Implement a more sophisticated layer separation algorithm

wanglongqi / pdf2djvu

Automatically exported from code.google.com/p/pdf2djvu

0 stars 2 forks source link

Implement a more sophisticated layer separation algorithm #7

Open GoogleCodeExporter opened 9 years ago

GoogleCodeExporter commented 9 years ago

What steps will reproduce the problem?

1. Get a PDF file that contains a high-contrast scan of an old book, like
the "facsimiles" offered by some libraries.

2. Convert to DJVU. No other options than -o.

3. Resulting file looks anti-aliased.

What is the expected output? What do you see instead?

The problem here is, that anti-aliasing blurs the letters. Since the
letters where not 100% quality anyway, you end up with a much less readable
text than in the original PDF.

◆ Data block

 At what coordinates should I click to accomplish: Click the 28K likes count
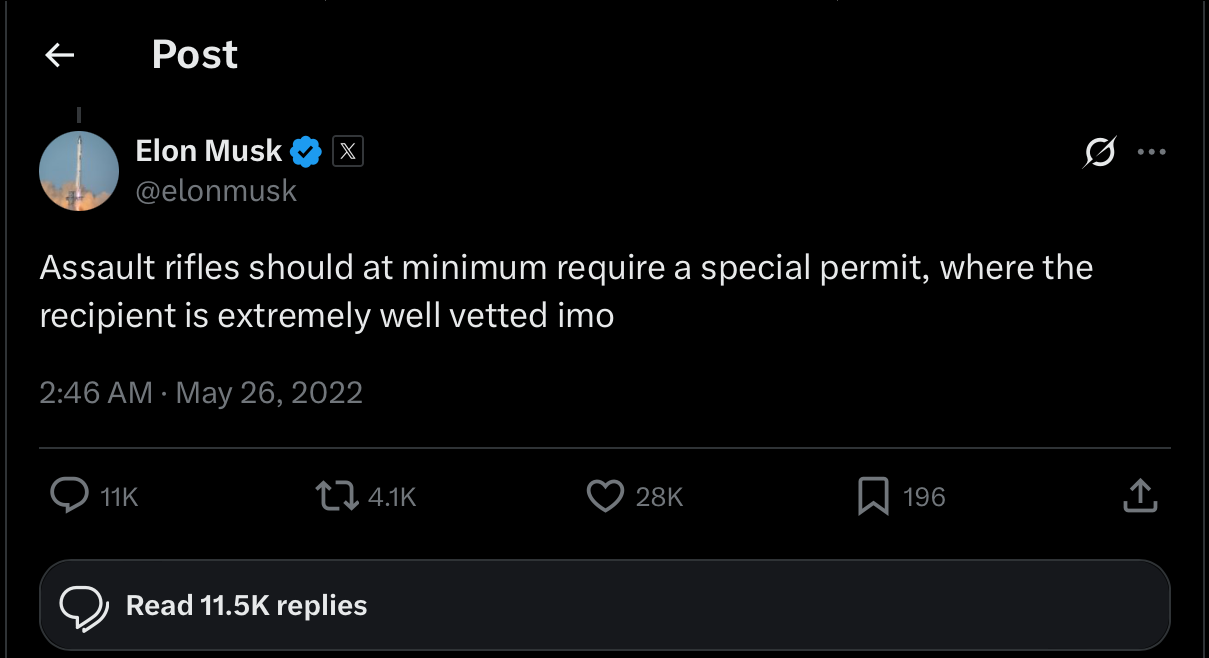click(x=659, y=497)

◆ Required actions
1) State whether each statement agrees with the issue report, answering yes or no and quoting the words of the issue report that decide it. (a) The reproduction steps call for converting to DJVU with no option other than -o. (b) The issue is marked as closed. (c) The converted file is described as more readable than the original PDF.
2) Repeat word for word the part of the issue report between "What steps will" and "the original PDF.", inclusive.
Work from the issue report alone; the data plays no part in what follows.

◆ Outputs in order
1)
(a) Yes: "No other options than -o."
(b) No: "Open GoogleCodeExporter opened 9 years ago"
(c) No: "you end up with a much less readable text than in the original PDF."

2)
What steps will reproduce the problem?

1. Get a PDF file that contains a high-contrast scan of an old book, like
the "facsimiles" offered by some libraries.

2. Convert to DJVU. No other options than -o.

3. Resulting file looks anti-aliased.

What is the expected output? What do you see instead?

The problem here is, that anti-aliasing blurs the letters. Since the
letters where not 100% quality anyway, you end up with a much less readable
text than in the original PDF.